───── INFORMATION GIVEN ─────
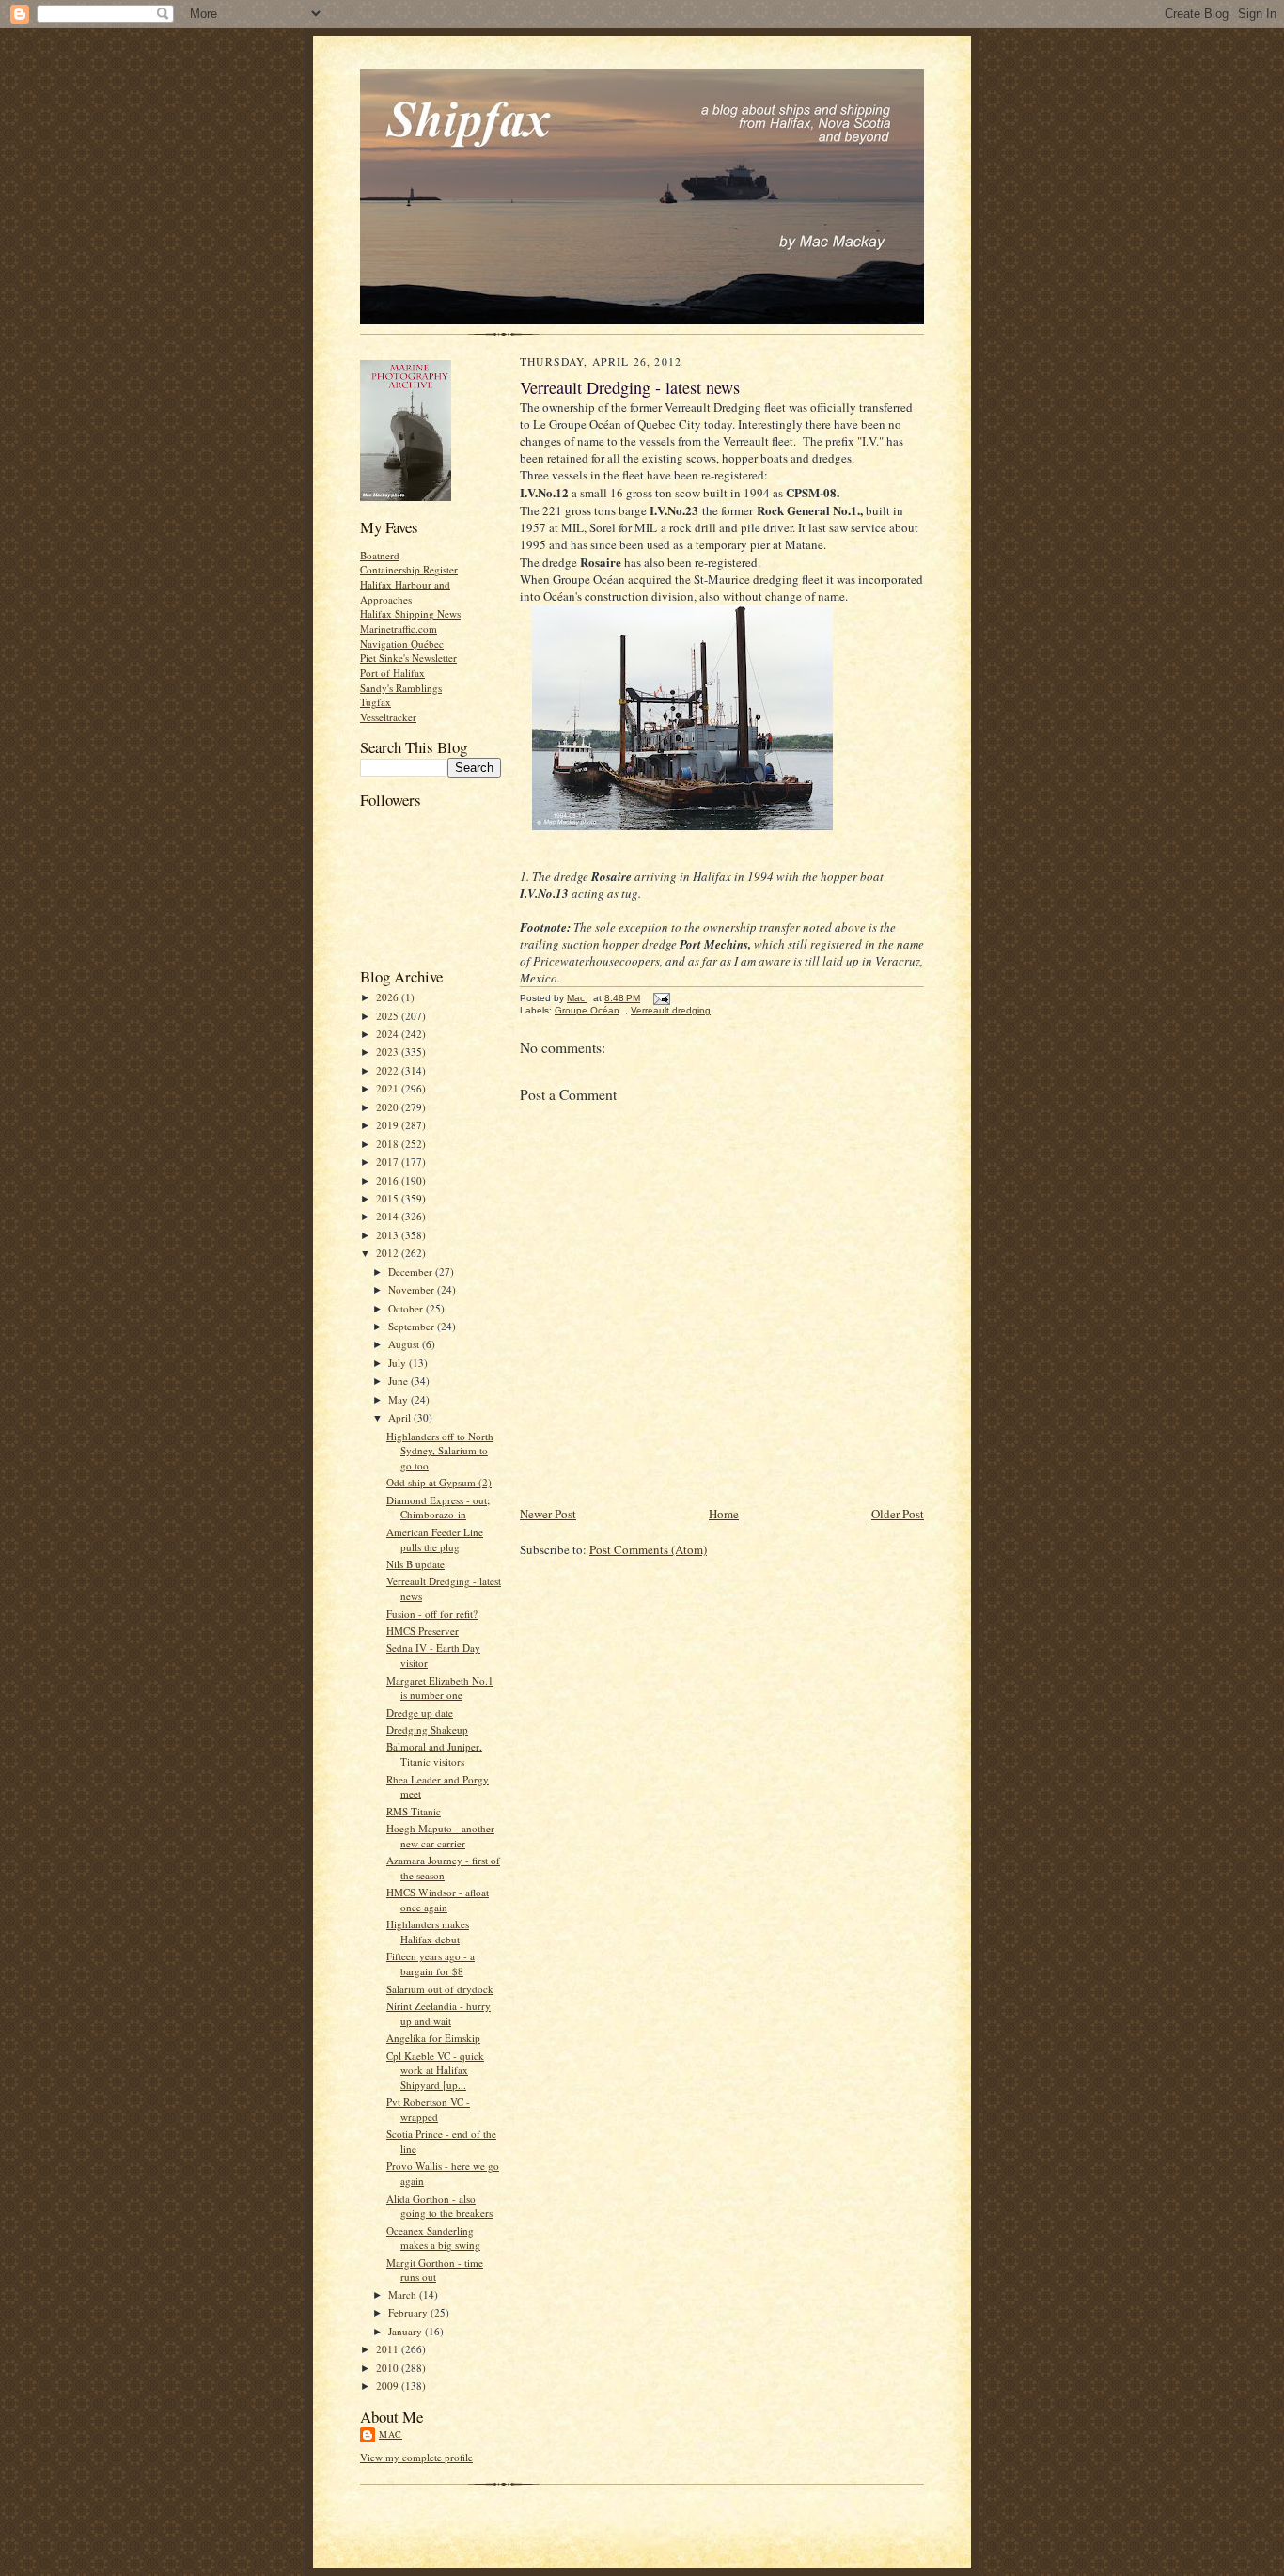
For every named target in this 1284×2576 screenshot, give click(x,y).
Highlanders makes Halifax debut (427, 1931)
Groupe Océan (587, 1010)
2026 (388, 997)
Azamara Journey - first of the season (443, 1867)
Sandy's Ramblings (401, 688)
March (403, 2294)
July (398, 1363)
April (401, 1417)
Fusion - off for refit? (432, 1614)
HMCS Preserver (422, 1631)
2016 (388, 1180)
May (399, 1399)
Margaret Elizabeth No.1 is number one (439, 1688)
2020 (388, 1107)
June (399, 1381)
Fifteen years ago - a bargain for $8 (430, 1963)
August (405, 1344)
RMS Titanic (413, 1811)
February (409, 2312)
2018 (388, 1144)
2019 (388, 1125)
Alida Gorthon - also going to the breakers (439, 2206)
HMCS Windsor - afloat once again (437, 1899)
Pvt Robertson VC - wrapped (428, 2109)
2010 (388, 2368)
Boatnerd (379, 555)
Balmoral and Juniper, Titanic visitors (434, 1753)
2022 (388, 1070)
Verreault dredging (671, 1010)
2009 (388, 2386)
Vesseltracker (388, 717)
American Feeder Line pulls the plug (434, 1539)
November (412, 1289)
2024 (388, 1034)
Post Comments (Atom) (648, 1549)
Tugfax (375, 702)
─────
───── INFORMATION GIVEN ─────
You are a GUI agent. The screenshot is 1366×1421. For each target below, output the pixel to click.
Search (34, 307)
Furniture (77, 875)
─────
> _YOUR TASK_:
Within the listing above, the range opens at the line with "Groupe Océan (587, 1010)" and closes at the line with "Boatnerd (379, 555)". Reproduce exactly the lines of that range, including both ends.

> _RESULT_:
Groupe Océan (587, 1010)
2026 (388, 997)
Azamara Journey - first of the season (443, 1867)
Sandy's Ramblings (401, 688)
March (403, 2294)
July (398, 1363)
April (401, 1417)
Fusion - off for refit? (432, 1614)
HMCS Preserver (422, 1631)
2016 (388, 1180)
May (399, 1399)
Margaret Elizabeth No.1 is number one (439, 1688)
2020 (388, 1107)
June (399, 1381)
Fifteen years ago - a bargain for $8 (430, 1963)
August (405, 1344)
RMS Titanic (413, 1811)
February (409, 2312)
2018 (388, 1144)
2019 (388, 1125)
Alida Gorthon - also going to the breakers (439, 2206)
HMCS Windsor - afloat once again (437, 1899)
Pvt Robertson VC - wrapped (428, 2109)
2010 (388, 2368)
Boatnerd (379, 555)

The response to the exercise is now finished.